Friday, June 24, 2011

Being Interested

He talks and talks again, making a theory into a candy, a bike. There is a beyond, for purposes swim in 365 pages, appearing in a book, making things for the impulse. There is something interesting about being interested in sitting, in scythes as fair grounds.

Wednesday, June 15, 2011

Clouds and Flood

Spend all energy on what you fear, you broken rapturous fleeting thing. You try to bestow meaning and the pram falls over, the baby you spent months and years on turns into a plume of colors and goes away, for good? You don’t know and can’t. Every broken thing is born, vice versa too. Your eyes are knees. You fall on them when awe takes you away to an ocean of wonder, of regret, the oceans of so many thinks. Clouds in your vision are as hard as slowly spinning stones, they geode open like books as rainglass falls into your drinking cups. You try to ride away, but your hands make mud as you crawl into your bed. You thought it was the road.

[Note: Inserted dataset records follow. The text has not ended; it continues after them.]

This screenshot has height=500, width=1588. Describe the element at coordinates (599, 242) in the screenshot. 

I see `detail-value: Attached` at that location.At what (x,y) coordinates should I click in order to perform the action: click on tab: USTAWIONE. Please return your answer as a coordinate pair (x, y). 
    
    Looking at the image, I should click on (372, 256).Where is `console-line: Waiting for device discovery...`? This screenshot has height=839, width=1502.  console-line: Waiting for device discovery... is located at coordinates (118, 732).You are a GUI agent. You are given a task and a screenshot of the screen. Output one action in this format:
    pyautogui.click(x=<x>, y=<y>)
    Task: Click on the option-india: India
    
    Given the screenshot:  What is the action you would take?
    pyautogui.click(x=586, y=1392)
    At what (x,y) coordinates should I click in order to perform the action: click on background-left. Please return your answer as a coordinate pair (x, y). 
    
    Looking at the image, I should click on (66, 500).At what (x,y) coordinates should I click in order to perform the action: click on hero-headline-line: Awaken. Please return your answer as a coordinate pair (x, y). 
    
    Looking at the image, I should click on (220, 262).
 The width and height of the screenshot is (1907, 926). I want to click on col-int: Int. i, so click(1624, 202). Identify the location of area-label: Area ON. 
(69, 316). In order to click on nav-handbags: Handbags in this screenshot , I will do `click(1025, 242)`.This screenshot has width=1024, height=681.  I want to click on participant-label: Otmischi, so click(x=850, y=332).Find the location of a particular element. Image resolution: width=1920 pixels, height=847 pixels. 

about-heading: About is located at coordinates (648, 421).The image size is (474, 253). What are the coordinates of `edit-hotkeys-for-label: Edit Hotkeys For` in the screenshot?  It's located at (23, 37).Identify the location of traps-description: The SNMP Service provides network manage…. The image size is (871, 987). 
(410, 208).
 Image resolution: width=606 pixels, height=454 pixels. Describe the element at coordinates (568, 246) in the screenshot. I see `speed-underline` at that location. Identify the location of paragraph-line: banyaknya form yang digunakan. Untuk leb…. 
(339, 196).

Here is the blank page, that makes woe something to get around, into something unafraid. Is woe afraid of you? You look to the soil, to the box you’ll be burned in, to the spare decorations on the pine, tiny hash- and burnmarks, birdfeet on the outside. Inside, unseeable, are symbols made by a carpenter’s hammer, hard to make out in the zero light of ground. You will not end in the ground, but as ashes on the sea, drifting down from mountains, reassembling a world from nowhere. A dog squeals when no one whispers. These meditations, these retried phrases; you retire them as soon as they make it to the world, this broken ball’s paper pocket. Then a vast suchness, a knowing of numbers, brimming in reedy retinas, all gone and full of open phrases. Brackish arms come up from bogs, pale and grasping for your face. Transparent, you see them before you are born into the flood.

Tuesday, June 14, 2011

My Fridge

My fridge is the best fired thing, it goes and goes, it can find a way to emerge from any rubble, from a voice within your head, from a collective sigh. O my fridge plays the harp on all records, only making them better. One day soon my fridge will be a theater, a small child, a winning lottery ticket, a lottery winner, a lovable stone. My dark fridge hands me crickets when I can’t find my garlic powder, it’s a dentist and an Aquaman. My dear fridge has all the friends I wish I had. My desperate fridge has been to the Whitehouse, discussed fiscal policies with the president, recommended a path to a fruitful life for all peoples of earth. My determined fridge has been to the top of Everest, has collided with a radio wave beamed to this planet by an extra-terrestrial civilization that no longer exists, as it sent the signal 80,000 years ago. My dank fridge waits in the jungle, ready to snipe the narco-traffickers with a silenced .50 caliber U.S. Marine issue sniper rifle. My sad fridge wonders why war is always the answer. My sudden fridge hits me where it hurts, in the knee, on my orbital bone, in the solar plexus. My switching fridge has the nerve to chase other people’s dreams, accomplishing wondrous projects and getting full credit. My deep fridge knows that the future of reality is the cold void. My compartmentalizing fridge doesn’t fear sadness. My death fridge puts in a good word for me in its imaginary heaven. My broken fridge fixes itself, stands on the summit of a growing mountain, marvels at shale and the seismic roots of our tectonic past. My master fridge painted the caves at Lascaux, Chauvet, and built Chichen Itza in its infernal, interminable youth. My bleary fridge takes me to a bar, gets me high on ice trays and crisper drawers, and walks me home in the rain.